▸ **Task to carry out**: Set down, character for character, everything in the records below from the line holding "Given: Click the (Intercept) row label" down to the line holding "846x667 pixels.", and no other line.

▸ **Records for the exercise**:
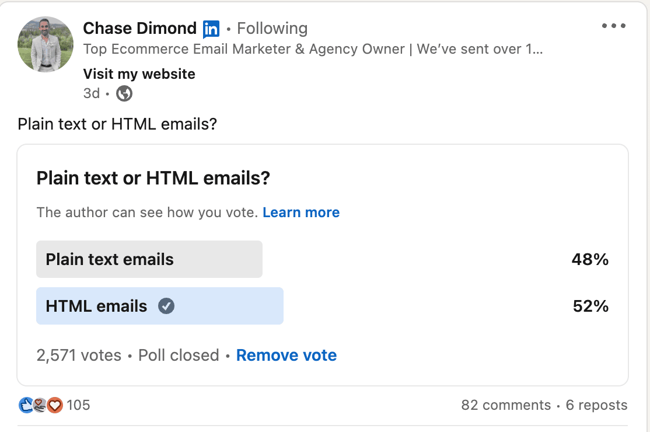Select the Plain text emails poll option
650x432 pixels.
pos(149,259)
==
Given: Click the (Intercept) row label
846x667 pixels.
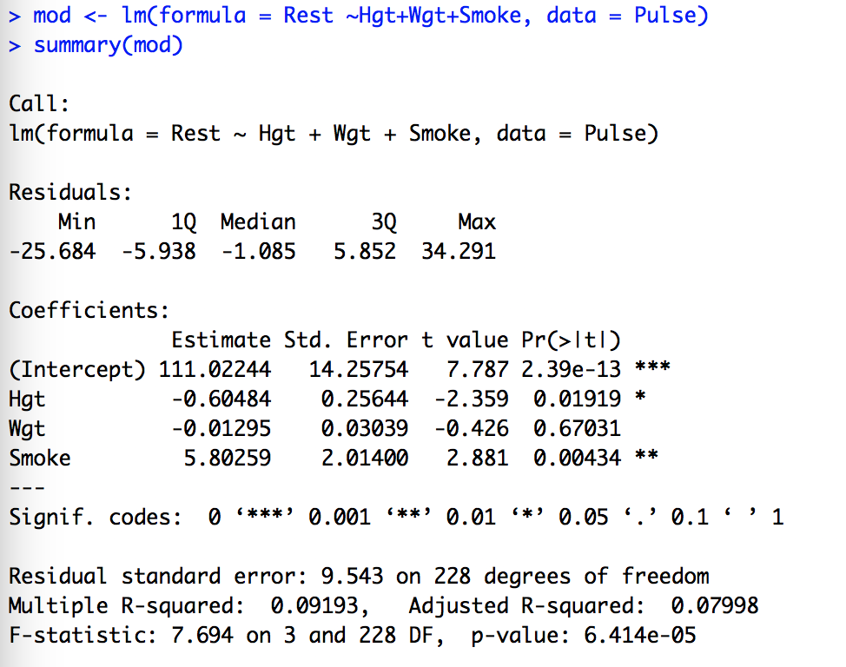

▸ **Solution to this problem**:
Given: Click the (Intercept) row label
846x667 pixels.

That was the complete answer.